Annem, Taybet İnan, hani 11 çocuk annesi, 57 yaşında sokak ortasında vurulan ve 7 gün, tamı tamına 7 gün cenazesi sokak ortasında kalan ve yanına yaklaşamadığımız kadın var ya hani.
Onun 150 metre ilerde, bizim yanı başında öldüğümüz ve bir daha hiçbir şeyin ondan öncesi gibi olmadığı zamanlardan bahsedeceğim…
Evet, hepiniz beni “Taybet İnan’ın oğlu” diye bildi. Sorun mu, elbet değil. Çünkü acıyı iliklerime kadar hissetmiş ve geçirmiş olacağım ki okuyanın “Ancak oğlu olabilir” dediği duygular artık herkese geçmiş ve herkes onu görmüş, duymuştu…
Kürt basınında yeniydim, önce Suruç’u yaşamış ardından ise bitmeyen ölümleri görmüştüm. Aklım, inandığım dünyanın elbette kolay kazanılmayacağını bildiği için “savaşı kabul” etmişti bir yere kadar. Savaşlar olur ve ne yazık ki insanlar ölürdü. Zira devrim böyle bir şeydi. Zorbalar sizden aldıklarını kolay vermek istemezdi hiçbir zaman.
Lakin tanık olduklarımız hayli zorlayıcıydı. Ve işte ben ve sanırım binlercesi o günlerde çok şey bıraktık geride… Ve artık hiçbir şey eskisi gibi olamıyor.

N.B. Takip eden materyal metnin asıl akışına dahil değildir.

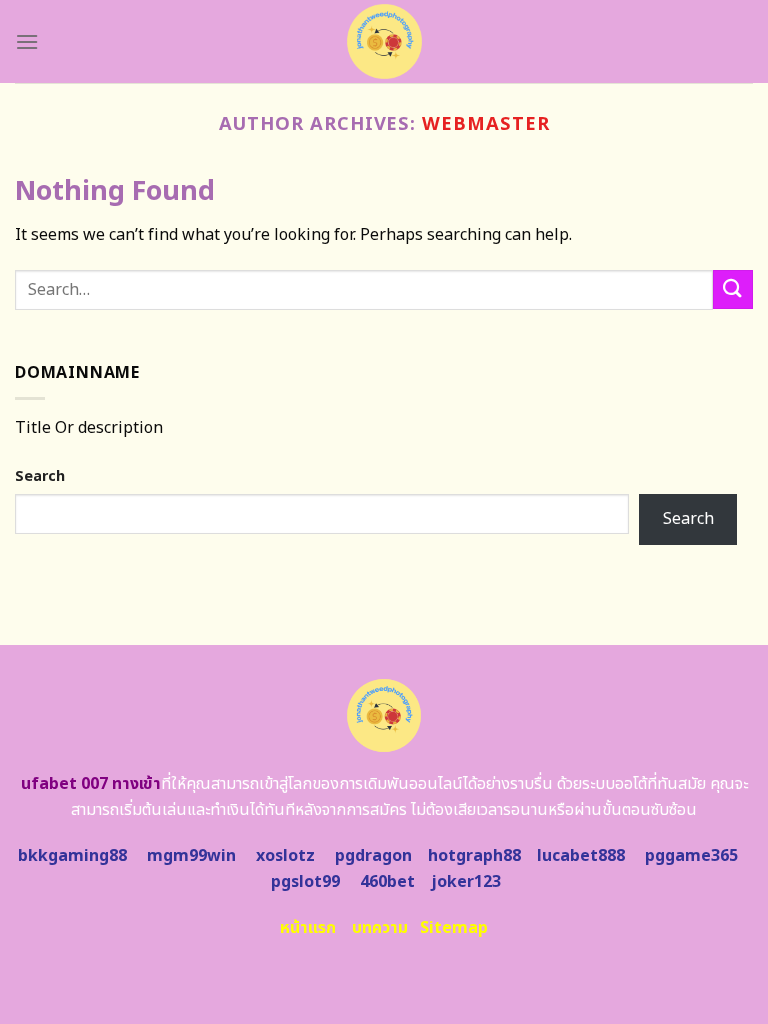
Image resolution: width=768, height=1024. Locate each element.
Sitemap (454, 928)
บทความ (380, 928)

O günlerde cenazeler yerlerde sürükleniyor, bedenler teşhir ediliyor, diri diri yakılıyordu insanlar ve kalanlar torbalara konuluyordu. Şanstı(!) kendi torbandan cenazenin çıkması. Zira başka bir cenaze çıkabiliyor ya da ikiye bölünmüş oğlunun yarısı Antep, yarısı Mardin’de olabiliyordu. Ya da kızın diye aldığın cenaze oğlunun çıkabiliyordu…
Evler reyting için bombalanıyor, eşyalar yağmalanıp satılıyordu. Cenazeler “uygun bir şekilde kesilip” yüzleri tanınmaz olabiliyor ya da gözleri oyulabiliyordu. Hatta ve hatta ağaca asılan cenazeler -ki ölmüş olsun diledim- pürümüzle yakılabiliyordu…
Anneler çocuklarının cenazeleri kokmasın diye dondurucuya koyuyor, 3 aylık bebekler kurşunlanıyordu…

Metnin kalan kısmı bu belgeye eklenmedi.